Food aktuell
Varia
14.6.2012
Ideen zur Entschärfung des Einkaufs-Tourismus


Der Einkaufstourismus trifft spätestens seit Beginn der Eurokrise etliche Schweizer Branchen. Die Ursachen sind schnell ausgemacht, Lösungen zu finden hingegen schwer. Bild: von Schweizern oft frequentiertes Shoppingcenter in Konstanz direkt an der Schweizer Grenze.


"Hätte man die Wechselkursgewinne früher an die Konsumenten weitergegeben, wäre der Einkaufstourismus womöglich etwas gebremst worden", so Franziska Troesch- Schnyder, Präsidentin des Konsumentenforums (kf). Das liessen die Vertreter von Coop und Migros an einer von Swisscofel organisierten Podiumsdiskussion zum Thema Einkaufstourismus nicht auf sich sitzen.

"Wir haben nicht verschlafen. 2009 und 2010 haben wir unseren Job gut gemacht, der Preisunterschied im Foodbereich liess sich durch Agrarschutz und Zölle erklären. Die heutige Situation ist mit wenigen Ausnahmen mit dem Wechselkurs zu begründen", so Sibyl Anwander, Leiterin Wirtschaftspolitik und Nachhaltigkeit bei Coop. Es stecke viel Arbeit dahinter, über Preisnachlässe zu verhandeln und diese in verschiedenen Preisrunden an die Kunden weiterzugeben.

"Es ist nicht so, dass nichts getan wurde", sagte auch Thomas Schmid, Leiter Category Management Früchte und Gemüse bei der Migros. Der Preisüberwacher habe bestätigt, dass sämtliche Währungsgewinne weitergegeben wurden, ein "schöner Teil" der Preisabschläge sei auch in der eigenen Marge liegengeblieben.

Einigen ist die Qualität egal

Als Hauptursache für den Einkaufstourismus sieht Schmid eindeutig das unterschiedliche Preisniveau. Und wer im Ausland Fleisch kaufe, der nehme eben auch noch gleich die billigen Kartoffeln mit. "Es gibt gewisse Kundensegmente, die können wir über Qualität und Mehrwert nicht holen, die reagieren nur auf Preise", so Schmid weiter.

Dem pflichtete auch Ruedi Hadorn, Direktor des Schweizerischen Fleisch-Fachverbandes (SFF), bei: "Bei gewissen Kreisen spielen Themen wie Tierschutz oder Qualität offenbar keine Rolle mehr, wenn es um den Preis geht." Er befürchtet zudem mit Blick auf die wirtschaftlichen Probleme im Ausland, dass sich an der Währungssituation so schnell nichts ändern wird.

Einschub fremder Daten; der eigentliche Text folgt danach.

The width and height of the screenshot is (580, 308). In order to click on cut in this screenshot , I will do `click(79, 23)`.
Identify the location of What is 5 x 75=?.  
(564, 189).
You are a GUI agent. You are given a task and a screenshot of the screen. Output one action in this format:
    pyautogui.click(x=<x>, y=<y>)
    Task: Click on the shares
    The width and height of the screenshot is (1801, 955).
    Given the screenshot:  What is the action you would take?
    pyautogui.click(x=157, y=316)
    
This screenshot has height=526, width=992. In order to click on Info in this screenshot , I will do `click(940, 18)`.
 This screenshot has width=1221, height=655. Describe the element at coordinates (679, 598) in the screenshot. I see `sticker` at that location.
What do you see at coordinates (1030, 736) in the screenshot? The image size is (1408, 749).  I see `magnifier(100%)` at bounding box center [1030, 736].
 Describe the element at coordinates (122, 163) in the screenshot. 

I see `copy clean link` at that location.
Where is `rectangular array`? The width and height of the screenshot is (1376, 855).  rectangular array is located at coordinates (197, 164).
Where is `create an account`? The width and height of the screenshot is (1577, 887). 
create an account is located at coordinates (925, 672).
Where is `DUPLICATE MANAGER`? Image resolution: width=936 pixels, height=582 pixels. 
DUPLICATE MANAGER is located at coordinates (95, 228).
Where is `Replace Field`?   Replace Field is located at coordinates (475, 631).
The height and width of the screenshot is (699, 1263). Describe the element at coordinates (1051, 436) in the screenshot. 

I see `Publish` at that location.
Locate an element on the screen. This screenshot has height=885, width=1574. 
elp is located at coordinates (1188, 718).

"Vielleicht ein Kommunikationsproblem"

Franziska Troesch-Schnyder sprach auch die geografische Lage der Schweiz an, die grossen Einfluss auf den Einkauf im Ausland habe. Sie gab zu bedenken, dass 70 Prozent aller Schweizer innerhalb von einer Stunde im Ausland seien. Ihrer Meinung nach ist den Konsumenten oft auch nicht bewusst, wie stark in der Schweiz die Preise zuletzt gesunken sind.

"Es kommt mir so vor, als ob das bei den Konsumenten nicht ankommt, das ist vielleicht auch ein Kommunikationsproblem", so Troesch-Schnyder. "Wenn es ankommen würde, dann würden nicht so viele im Ausland kaufen", gab sich Troesch-Schnyder überzeugt. Ihr sei wichtig, dass auch das Konsumentenforum dazu beitragen könne, dass vermehrt in der Schweiz eingekauft werde, um das Wohlstandsland Schweiz wieder zu unterstützen.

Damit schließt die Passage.